▶ _WORK TASK_:
Please print the entries below exactly, from the line with "Disable the Mémoire centrale switch" through the line with "Image resolution: width=756", including both of those lines and leaving out all others.

▶ _INFORMATION SHOWN_:
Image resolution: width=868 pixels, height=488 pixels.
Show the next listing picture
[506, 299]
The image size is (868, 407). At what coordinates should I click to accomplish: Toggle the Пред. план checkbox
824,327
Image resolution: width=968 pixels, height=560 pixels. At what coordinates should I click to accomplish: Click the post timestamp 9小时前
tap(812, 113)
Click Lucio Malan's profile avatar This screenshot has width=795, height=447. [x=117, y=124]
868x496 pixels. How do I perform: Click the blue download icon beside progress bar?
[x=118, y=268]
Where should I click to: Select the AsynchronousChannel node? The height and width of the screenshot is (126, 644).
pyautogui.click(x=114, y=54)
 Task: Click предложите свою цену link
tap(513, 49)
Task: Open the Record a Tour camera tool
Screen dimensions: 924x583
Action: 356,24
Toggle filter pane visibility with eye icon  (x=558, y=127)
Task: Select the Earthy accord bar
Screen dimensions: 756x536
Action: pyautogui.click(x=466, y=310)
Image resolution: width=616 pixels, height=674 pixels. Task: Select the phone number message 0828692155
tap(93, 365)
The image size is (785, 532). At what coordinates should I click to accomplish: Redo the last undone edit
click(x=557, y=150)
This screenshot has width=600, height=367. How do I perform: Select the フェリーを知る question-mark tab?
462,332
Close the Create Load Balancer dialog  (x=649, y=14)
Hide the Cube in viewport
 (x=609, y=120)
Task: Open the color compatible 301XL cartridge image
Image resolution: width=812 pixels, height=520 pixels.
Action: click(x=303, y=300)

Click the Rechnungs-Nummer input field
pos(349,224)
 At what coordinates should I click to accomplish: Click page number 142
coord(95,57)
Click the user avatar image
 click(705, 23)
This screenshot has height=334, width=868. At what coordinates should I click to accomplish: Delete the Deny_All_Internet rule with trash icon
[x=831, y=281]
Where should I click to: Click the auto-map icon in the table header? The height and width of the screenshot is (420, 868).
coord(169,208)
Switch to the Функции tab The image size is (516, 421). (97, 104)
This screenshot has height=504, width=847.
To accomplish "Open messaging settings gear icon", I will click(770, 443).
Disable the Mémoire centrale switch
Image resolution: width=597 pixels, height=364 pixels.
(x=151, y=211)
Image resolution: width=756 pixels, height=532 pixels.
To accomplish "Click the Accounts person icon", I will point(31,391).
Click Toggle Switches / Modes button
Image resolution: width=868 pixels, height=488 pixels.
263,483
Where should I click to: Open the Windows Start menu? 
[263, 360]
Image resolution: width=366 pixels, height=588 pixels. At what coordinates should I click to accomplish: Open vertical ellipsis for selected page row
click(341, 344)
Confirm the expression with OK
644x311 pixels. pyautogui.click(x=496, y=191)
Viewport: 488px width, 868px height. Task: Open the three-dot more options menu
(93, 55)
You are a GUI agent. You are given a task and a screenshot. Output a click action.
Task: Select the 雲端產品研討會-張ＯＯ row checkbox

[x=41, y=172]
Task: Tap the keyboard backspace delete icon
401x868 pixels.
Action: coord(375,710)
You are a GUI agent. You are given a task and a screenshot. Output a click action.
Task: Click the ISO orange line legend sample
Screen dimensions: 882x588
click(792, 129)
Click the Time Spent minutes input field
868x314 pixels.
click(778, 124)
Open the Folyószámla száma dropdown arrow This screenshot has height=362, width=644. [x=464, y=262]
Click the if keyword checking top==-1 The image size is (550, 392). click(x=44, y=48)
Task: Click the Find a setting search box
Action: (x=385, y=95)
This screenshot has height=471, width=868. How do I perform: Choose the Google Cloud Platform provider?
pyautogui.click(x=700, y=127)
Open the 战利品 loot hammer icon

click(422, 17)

▶ _TASK RESPONSE_:
Disable the Mémoire centrale switch
Image resolution: width=597 pixels, height=364 pixels.
(x=151, y=211)
Image resolution: width=756 pixels, height=532 pixels.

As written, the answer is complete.